Storage and Make-Ahead Tips
These tuna cakes keep beautifully in the refrigerator for up to three days in an airtight container. To reheat simply place them in a 350°F oven for about 10 minutes or reheat in a skillet over medium heat until warmed through. The spicy mayo can be stored separately in the refrigerator for up to a week and actually develops more flavor after sitting for a day. You can also freeze the uncooked tuna cakes by placing them on a parchment lined baking sheet until solid then transferring to a freezer bag. Cook from frozen adding an extra minute or two per side.
Smart Substitutions
If tuna isn't your preference these cakes work wonderfully with canned salmon or even crabmeat. For those avoiding eggs a flax egg substitute works remarkably well as a binder. Coconut aminos make an excellent soy sauce alternative for those avoiding soy products. The spicy mayo can be made with Greek yogurt instead of mayonnaise for a tangier lower fat option. If you prefer less heat simply reduce or omit the sriracha and add a touch of honey for a sweet creamy sauce instead.

Recipe FAQs
- → Can I use fresh tuna instead of canned?
Yes, you can substitute fresh tuna that's been cooked and flaked. About 1 cup of cooked, flaked fresh tuna would replace the 2 cans. Just ensure it's cooked through before flaking and mixing with the other ingredients.
- → What can I use instead of arrowroot powder?
Regular all-purpose flour works well as mentioned in the recipe.

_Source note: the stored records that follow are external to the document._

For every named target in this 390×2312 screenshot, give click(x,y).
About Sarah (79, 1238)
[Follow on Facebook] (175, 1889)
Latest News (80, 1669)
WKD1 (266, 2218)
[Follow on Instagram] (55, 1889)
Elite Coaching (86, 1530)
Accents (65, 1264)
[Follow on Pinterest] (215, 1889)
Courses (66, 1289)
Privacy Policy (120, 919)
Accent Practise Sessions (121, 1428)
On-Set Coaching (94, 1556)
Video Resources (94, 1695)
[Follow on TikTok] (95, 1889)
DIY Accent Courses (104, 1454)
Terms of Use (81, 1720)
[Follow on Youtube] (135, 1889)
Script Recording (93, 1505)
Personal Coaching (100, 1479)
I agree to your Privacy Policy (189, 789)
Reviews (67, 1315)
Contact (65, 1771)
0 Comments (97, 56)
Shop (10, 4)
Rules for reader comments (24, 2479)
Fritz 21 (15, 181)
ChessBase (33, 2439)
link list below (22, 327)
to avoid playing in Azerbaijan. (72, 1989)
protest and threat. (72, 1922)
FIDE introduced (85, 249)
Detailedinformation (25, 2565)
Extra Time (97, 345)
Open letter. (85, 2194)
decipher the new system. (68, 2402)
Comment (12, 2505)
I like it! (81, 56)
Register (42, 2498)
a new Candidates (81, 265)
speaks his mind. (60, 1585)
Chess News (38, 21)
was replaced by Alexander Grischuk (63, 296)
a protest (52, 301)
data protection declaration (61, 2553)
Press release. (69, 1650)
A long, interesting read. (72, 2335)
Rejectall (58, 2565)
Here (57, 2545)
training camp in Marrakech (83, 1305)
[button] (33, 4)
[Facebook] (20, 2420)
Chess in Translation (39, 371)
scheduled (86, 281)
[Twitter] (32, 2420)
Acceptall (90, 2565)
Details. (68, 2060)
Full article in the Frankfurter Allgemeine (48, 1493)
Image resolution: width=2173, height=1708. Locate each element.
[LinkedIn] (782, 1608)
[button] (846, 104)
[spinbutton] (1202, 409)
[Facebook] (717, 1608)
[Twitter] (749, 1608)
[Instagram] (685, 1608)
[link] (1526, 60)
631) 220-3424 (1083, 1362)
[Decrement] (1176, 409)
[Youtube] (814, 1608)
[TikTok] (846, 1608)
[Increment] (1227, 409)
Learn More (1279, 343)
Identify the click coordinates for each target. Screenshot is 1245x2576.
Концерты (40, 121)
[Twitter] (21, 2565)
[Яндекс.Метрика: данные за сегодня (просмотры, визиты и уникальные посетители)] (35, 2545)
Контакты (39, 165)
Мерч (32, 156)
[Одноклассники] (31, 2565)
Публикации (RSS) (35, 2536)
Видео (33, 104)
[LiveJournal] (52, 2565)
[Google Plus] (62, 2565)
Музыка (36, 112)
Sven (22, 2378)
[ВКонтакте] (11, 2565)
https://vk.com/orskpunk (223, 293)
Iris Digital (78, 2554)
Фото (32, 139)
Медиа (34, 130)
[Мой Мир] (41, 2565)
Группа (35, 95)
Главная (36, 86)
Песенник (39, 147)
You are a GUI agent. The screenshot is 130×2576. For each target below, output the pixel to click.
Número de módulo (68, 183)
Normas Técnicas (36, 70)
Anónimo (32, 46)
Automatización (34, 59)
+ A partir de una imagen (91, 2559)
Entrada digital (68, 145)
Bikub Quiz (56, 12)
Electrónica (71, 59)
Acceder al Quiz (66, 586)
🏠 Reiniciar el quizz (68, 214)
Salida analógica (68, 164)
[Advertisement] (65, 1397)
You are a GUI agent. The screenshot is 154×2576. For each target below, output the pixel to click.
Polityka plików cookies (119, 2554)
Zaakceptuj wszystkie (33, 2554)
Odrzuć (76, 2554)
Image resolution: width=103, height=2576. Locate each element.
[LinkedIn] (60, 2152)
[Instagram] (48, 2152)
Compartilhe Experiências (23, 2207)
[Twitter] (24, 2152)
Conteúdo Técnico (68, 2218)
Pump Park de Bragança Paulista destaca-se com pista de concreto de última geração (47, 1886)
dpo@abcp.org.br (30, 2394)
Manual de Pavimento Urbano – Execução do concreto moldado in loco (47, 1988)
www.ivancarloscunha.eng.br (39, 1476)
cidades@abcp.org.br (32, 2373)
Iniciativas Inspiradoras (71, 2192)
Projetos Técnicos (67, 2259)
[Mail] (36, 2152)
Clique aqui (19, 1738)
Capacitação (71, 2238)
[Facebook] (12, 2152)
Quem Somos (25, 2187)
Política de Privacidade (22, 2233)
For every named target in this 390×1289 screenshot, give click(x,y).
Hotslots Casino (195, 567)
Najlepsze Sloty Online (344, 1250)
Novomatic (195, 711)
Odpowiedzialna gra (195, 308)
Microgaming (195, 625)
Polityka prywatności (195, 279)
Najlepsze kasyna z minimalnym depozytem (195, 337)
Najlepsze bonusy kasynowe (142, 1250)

Other good substitutes include cornstarch, potato starch, or rice flour in the same quantity (2 tablespoons) to help bind the cakes together.
- → Are these tuna cakes gluten-free?
They can be made gluten-free by using gluten-free breadcrumbs and ensuring your soy sauce is gluten-free (or using tamari as an alternative). Also confirm that the arrowroot powder you're using is processed in a gluten-free facility.
- → What sides pair well with Asian tuna cakes?
These tuna cakes pair wonderfully with Asian slaw, steamed rice, cucumber salad, or stir-fried vegetables. For a lighter meal, serve them over mixed greens with the spicy mayo as a dressing.
- → How can I make the spicy mayo less spicy?
To reduce the heat, use less sriracha sauce or substitute with a milder hot sauce. You could also add a bit of honey to balance the heat with sweetness, or mix in more regular mayonnaise to dilute the spiciness.
- → Can I bake these tuna cakes instead of frying?
Absolutely! Place the formed patties on a parchment-lined baking sheet, spray or brush with oil, and bake at 400°F (200°C) for about 15-20 minutes, flipping halfway through until golden brown on both sides.